▸ **Your objective**
If a line in the data holds the string "showing", list it.

Saved data entries
========
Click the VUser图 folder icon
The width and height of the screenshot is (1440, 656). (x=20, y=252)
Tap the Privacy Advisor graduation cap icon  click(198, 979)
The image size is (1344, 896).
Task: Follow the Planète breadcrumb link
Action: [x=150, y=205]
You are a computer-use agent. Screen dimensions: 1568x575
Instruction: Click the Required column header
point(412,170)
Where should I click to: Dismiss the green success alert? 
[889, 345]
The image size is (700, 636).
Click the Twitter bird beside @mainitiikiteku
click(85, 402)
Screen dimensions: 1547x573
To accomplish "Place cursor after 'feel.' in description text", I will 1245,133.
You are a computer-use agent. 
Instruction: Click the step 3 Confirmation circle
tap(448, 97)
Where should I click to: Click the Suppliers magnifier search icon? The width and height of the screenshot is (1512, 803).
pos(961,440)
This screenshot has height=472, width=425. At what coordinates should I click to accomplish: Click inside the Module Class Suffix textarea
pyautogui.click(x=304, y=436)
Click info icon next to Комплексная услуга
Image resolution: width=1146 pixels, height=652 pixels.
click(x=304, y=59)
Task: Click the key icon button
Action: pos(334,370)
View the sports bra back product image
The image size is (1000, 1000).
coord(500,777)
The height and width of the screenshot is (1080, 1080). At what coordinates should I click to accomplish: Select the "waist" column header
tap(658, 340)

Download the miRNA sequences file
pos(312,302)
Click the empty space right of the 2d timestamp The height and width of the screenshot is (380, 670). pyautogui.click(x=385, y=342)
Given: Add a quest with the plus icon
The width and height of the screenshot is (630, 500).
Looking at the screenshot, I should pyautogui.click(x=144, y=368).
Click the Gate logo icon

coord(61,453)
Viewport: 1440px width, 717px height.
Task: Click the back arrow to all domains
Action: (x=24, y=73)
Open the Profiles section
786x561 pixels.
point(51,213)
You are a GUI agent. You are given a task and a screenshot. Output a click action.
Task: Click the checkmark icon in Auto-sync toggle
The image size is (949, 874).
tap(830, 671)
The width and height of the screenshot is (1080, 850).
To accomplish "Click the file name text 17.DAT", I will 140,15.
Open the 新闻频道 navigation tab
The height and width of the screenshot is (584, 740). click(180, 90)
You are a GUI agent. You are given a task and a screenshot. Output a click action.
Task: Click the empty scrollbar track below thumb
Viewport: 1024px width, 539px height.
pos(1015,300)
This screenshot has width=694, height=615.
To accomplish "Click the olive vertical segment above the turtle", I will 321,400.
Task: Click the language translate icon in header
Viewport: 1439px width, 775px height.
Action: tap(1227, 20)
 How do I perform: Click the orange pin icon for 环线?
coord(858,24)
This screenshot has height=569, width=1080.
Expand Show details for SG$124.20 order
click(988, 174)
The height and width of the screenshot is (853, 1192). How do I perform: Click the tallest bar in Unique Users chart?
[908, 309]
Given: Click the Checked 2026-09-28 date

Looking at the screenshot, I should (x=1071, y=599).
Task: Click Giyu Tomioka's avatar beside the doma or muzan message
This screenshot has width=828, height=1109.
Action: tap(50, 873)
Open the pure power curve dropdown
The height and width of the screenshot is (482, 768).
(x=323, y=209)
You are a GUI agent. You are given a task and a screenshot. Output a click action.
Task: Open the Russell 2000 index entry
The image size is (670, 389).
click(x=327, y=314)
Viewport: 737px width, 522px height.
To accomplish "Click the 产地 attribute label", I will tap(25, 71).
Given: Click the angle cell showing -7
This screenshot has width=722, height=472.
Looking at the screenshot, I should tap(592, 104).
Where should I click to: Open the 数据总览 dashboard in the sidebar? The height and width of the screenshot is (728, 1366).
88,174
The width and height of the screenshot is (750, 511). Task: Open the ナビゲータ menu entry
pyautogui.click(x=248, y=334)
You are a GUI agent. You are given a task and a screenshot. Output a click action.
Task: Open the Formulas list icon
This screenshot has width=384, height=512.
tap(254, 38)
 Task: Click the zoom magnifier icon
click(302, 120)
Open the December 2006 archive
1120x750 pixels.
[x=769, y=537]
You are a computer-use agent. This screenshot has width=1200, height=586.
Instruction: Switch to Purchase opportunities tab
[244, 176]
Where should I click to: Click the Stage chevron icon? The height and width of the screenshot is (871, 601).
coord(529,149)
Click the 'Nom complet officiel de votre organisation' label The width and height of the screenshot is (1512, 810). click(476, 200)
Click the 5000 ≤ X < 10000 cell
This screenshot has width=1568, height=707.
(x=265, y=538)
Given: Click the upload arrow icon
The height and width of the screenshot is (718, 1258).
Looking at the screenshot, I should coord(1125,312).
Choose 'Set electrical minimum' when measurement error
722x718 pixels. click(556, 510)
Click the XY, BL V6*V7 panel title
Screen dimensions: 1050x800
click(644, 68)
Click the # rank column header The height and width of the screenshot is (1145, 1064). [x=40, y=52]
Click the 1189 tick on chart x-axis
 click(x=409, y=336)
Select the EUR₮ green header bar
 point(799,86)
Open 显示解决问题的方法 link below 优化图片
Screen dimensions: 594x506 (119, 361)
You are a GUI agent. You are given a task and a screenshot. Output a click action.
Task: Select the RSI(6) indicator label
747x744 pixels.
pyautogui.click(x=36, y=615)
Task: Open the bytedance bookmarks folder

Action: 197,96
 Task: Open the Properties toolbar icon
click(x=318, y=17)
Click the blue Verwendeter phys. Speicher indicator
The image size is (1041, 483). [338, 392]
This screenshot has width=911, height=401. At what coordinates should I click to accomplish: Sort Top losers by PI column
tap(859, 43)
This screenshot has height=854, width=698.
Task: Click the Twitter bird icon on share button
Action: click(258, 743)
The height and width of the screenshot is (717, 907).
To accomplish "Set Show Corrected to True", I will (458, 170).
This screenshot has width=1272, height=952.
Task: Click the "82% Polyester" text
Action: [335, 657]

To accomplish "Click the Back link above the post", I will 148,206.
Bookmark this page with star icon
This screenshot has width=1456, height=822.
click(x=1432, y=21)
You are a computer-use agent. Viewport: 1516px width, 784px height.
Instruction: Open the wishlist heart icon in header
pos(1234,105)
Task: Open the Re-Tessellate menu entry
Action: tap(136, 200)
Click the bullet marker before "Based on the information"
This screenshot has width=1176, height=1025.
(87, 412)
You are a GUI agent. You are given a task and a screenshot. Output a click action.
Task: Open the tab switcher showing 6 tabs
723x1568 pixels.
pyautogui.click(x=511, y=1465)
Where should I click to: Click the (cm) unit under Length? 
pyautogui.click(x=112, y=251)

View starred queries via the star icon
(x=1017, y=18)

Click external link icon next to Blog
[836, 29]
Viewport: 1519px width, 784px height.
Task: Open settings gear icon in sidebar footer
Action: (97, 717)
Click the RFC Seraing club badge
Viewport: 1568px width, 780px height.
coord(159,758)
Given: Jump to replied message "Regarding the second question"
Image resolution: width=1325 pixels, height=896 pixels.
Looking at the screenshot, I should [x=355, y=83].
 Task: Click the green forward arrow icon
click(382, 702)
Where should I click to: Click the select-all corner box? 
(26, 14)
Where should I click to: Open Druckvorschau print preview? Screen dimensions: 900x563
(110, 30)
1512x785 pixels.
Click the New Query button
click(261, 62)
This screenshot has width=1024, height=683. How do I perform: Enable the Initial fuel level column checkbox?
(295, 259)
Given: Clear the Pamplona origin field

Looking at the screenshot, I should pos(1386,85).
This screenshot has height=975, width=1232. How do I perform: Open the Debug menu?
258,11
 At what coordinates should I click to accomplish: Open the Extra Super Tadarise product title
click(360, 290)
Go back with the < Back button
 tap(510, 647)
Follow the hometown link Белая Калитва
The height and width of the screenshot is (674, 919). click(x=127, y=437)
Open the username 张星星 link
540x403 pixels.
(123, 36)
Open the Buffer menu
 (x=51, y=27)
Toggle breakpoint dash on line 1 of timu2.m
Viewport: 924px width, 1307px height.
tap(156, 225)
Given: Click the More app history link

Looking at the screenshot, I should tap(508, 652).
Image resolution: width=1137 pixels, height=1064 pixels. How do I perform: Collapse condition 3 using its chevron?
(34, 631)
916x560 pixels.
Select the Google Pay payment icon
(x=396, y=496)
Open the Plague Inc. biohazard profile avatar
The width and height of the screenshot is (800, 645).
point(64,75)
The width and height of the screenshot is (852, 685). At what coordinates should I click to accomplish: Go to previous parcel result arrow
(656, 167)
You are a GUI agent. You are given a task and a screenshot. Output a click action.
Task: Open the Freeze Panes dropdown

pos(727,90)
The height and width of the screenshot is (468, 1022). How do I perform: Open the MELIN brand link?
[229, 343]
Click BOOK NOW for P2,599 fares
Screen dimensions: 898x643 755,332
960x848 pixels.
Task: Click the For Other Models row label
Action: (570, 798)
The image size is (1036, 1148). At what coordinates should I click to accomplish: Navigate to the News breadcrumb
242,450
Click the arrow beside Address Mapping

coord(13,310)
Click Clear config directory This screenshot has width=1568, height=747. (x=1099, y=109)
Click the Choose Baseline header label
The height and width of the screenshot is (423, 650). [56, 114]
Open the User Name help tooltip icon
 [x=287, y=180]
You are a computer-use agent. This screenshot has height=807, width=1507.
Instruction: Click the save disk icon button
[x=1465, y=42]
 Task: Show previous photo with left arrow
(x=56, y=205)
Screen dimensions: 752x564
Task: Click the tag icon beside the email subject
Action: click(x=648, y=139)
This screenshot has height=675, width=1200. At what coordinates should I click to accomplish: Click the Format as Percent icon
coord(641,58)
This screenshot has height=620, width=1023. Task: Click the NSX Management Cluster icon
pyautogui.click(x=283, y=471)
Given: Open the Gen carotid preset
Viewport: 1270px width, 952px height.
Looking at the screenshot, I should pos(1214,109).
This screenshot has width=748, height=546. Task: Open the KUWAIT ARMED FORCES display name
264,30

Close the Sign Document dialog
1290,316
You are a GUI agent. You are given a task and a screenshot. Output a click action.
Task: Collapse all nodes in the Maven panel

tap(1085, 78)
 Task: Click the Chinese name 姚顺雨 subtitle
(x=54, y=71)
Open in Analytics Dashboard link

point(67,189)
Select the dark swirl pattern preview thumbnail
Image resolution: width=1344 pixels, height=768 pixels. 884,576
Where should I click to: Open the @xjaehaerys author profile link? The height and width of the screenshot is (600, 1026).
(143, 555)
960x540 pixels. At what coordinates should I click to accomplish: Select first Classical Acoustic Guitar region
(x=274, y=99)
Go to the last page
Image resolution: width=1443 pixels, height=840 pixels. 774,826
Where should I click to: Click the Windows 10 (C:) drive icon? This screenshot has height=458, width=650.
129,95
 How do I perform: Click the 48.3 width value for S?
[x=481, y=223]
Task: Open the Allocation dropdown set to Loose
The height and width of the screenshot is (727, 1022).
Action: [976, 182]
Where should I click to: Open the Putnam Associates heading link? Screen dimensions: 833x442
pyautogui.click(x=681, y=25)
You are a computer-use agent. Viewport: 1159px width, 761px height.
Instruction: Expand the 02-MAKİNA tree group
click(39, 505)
========
▸ **Output below**
Given: Click the angle cell showing -7
Task: Open the tab switcher showing 6 tabs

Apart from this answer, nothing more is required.